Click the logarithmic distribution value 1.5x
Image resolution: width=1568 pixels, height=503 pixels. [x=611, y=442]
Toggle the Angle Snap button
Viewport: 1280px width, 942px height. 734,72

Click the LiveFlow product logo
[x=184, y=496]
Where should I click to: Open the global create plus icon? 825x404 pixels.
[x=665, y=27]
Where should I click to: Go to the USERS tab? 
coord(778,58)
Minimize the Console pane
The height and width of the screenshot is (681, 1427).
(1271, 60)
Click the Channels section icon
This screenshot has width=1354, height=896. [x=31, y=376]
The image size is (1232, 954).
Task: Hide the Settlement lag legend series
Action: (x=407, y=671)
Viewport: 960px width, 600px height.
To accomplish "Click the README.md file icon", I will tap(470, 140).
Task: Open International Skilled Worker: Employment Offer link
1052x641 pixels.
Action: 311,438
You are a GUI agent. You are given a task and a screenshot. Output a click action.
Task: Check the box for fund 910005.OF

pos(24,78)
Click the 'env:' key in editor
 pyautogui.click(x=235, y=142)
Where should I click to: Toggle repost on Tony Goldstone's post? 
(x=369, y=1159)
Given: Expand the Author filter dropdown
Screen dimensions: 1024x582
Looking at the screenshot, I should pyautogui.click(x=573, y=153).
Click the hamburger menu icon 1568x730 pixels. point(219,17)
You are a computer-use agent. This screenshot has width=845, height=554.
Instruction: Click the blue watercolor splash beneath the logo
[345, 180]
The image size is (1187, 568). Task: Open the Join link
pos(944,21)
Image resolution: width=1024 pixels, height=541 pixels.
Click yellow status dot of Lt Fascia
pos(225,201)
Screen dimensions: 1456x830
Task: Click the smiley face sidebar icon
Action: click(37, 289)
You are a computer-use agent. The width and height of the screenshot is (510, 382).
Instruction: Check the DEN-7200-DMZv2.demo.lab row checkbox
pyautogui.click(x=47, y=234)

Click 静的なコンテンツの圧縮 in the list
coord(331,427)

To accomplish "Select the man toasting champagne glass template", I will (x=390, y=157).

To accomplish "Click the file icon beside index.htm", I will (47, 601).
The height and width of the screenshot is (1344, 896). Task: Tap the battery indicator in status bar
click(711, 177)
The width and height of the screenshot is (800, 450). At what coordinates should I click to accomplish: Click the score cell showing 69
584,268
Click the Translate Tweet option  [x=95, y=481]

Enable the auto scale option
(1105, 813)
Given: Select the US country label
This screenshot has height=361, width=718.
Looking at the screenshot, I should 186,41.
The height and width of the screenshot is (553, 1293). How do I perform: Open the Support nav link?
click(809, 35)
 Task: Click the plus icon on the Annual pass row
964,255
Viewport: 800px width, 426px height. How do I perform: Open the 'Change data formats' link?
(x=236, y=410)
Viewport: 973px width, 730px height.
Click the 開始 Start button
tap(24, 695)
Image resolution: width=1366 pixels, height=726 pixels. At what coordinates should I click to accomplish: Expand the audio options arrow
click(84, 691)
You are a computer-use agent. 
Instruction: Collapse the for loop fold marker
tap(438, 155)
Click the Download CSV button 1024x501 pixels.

**What needs to be done**
Answer with a number alone: how many lines of the listing above include the string "will"?

**Task result**
3